Creep enabledThe stark, dark swing of is almost as distinctive as Kirk’s voice. With its emphasis on empty space and its penchant for acoustic instruments, there is a twisted proto-rock’n’roll feel, like the Everly Brothers if Susie had never woken up. There is also a grizzly-like balance between space and swivel parts, although Creep enabledthe tone of is much darker than that of Veckatimest. These songs blend and sway past the strings, and the saxophones (the latter from current sideman Colin Stetson) inevitably begin to swarm, sending bold streaks of color through the black and white filter of Kirk’s night creep.
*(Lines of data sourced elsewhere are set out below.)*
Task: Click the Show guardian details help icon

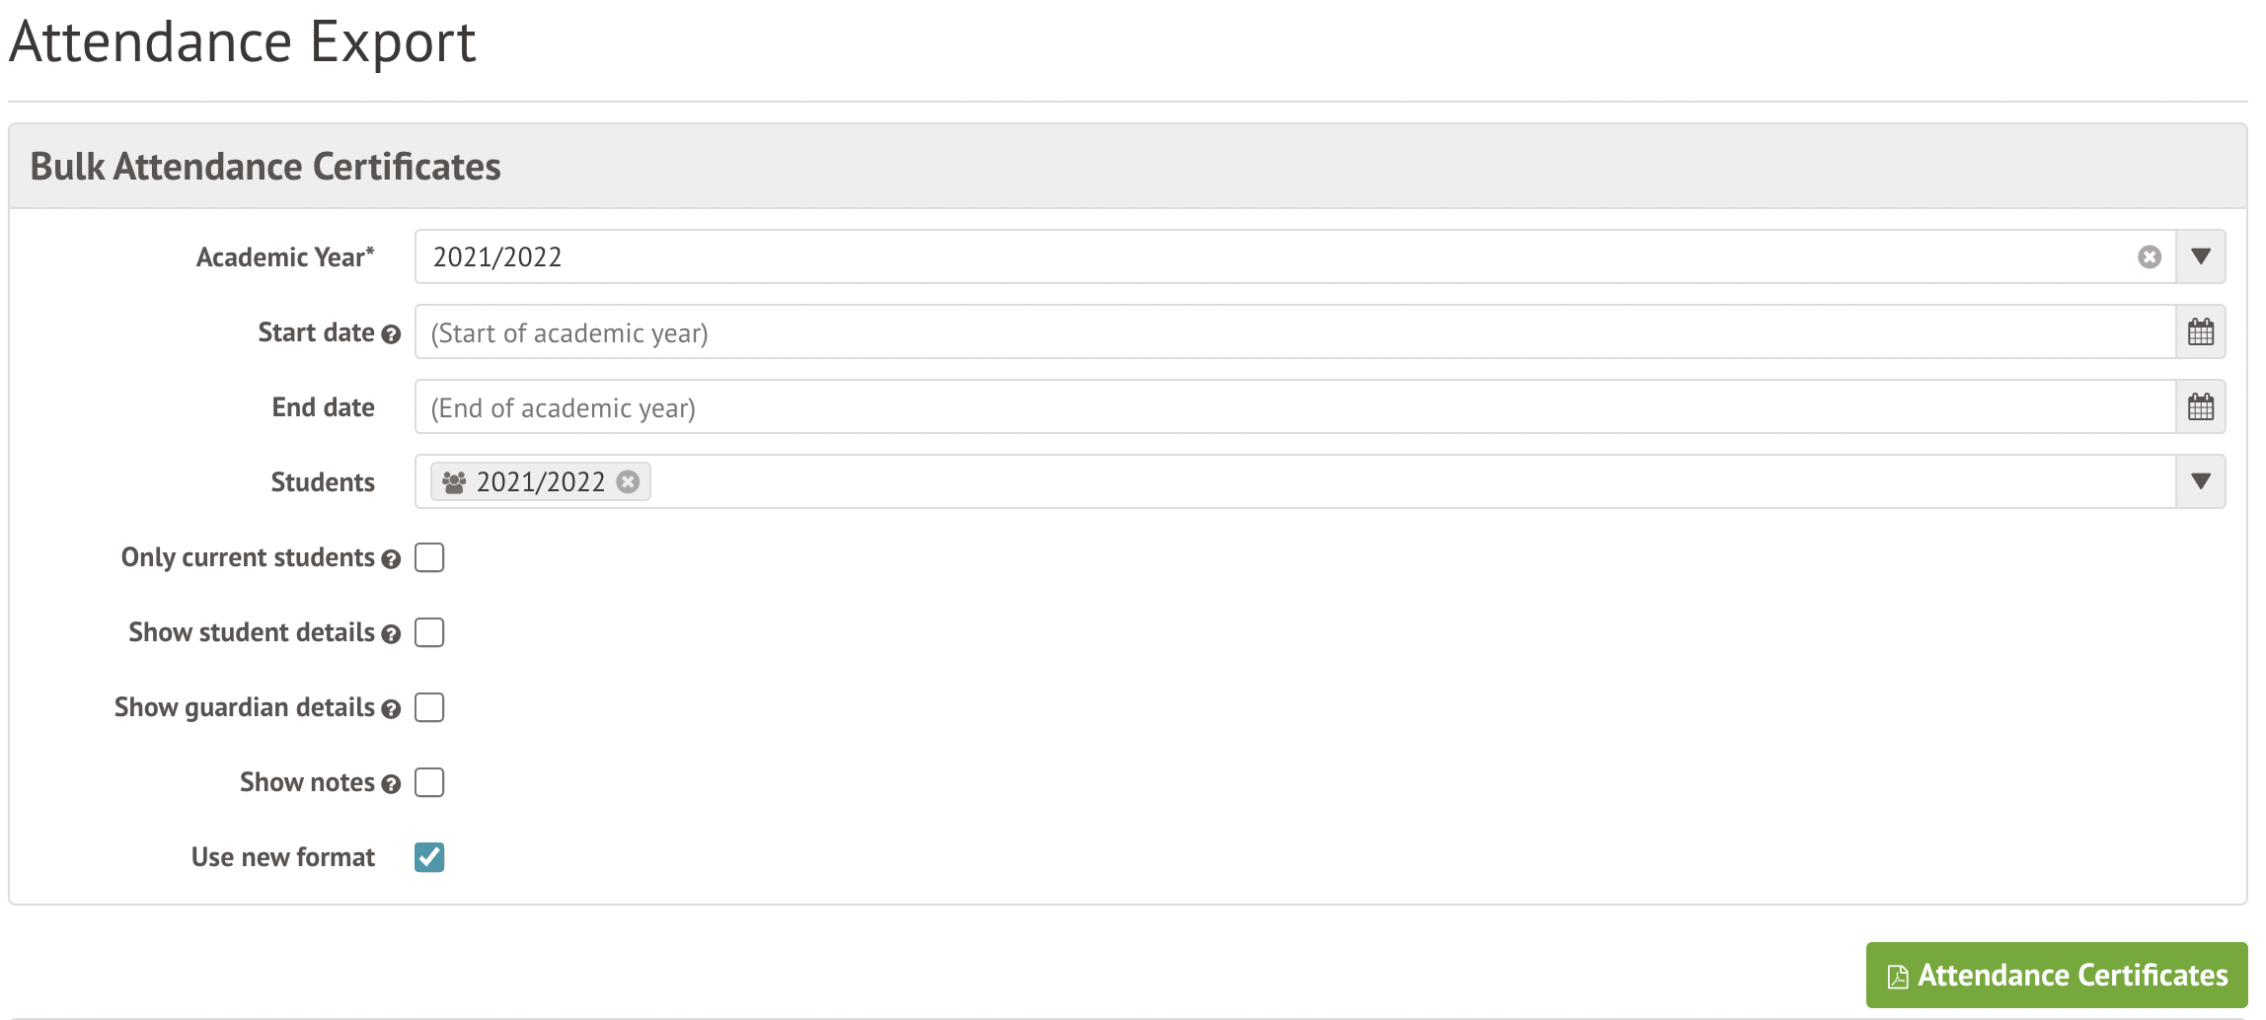Action: pos(391,709)
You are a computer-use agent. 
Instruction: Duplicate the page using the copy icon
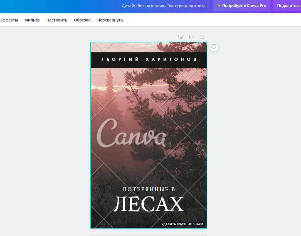click(191, 37)
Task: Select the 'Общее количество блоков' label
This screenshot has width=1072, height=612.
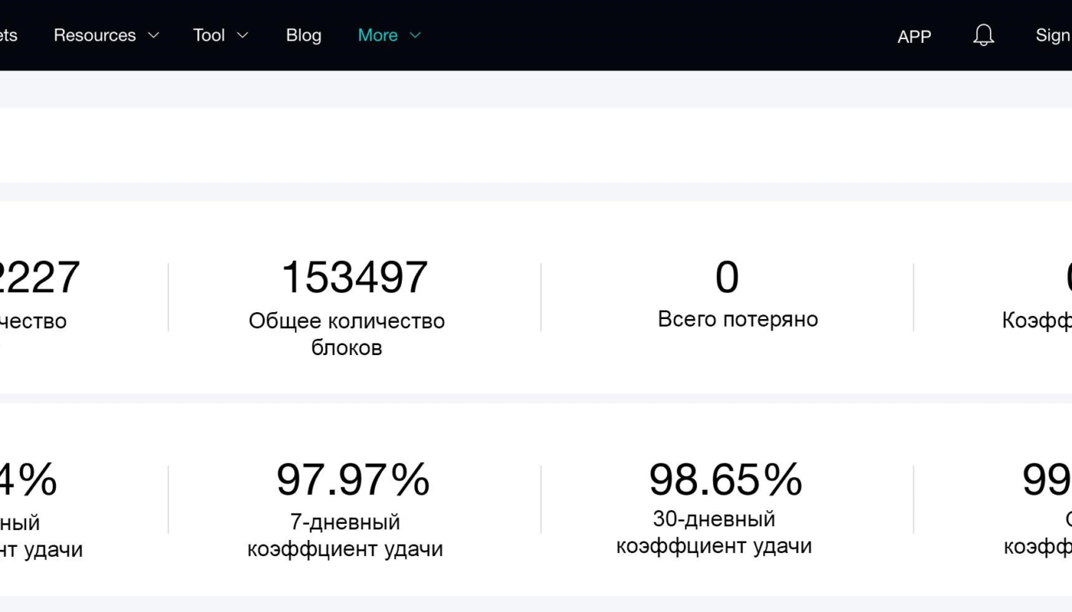Action: [346, 334]
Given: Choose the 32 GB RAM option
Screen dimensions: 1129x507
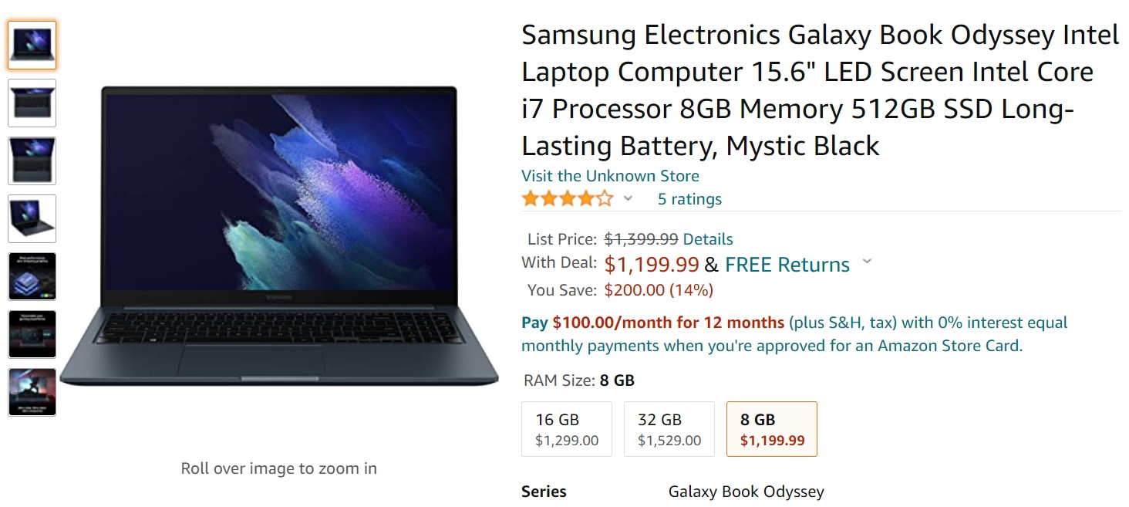Looking at the screenshot, I should [x=669, y=429].
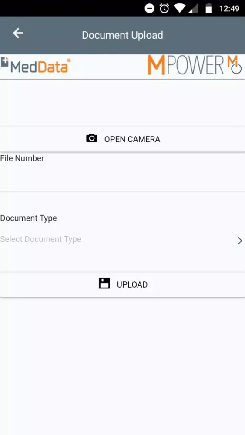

Strange and surprising, these bursts of cacophony offer an improbable counterpoint to the stripped tunes of Timber Timbre. While they are meant to accentuate the desperation at the heart of these songs, the two sides clash as often as they complement each other, with the imposing and loud arrangements sometimes overpowering Kirk’s melodies. But when it all comes together, it’s mind-blowing; climax “Woman” begins with her honking, downgrades into an insistent croon, then ascends again to close, moving smoothly through her extremely disparate sounds. But an ardent ballad like “Lonesome Hunter” would have gone very well without the 30 seconds of orchestral madness which close it; The same goes for the din that ends “Do I Have Power” or the instrumental midsection coming out of nowhere from the “Bad Ritual” opener.

At their strongest, these dissonant explosions nearly oust Kirk from his own record; too bad, because his biased positions on the romantic obsession are a worthy focal point. While Timber Timbre is to be commended for trying to bring these disparate sounds together, they would fare better with fewer instrumental freakouts, leaving more room for Kirk’s twisted love stories gone awry. As elegant as Kirk’s songs may be, they are not always well suited by Creep enabledcontrasting patterns.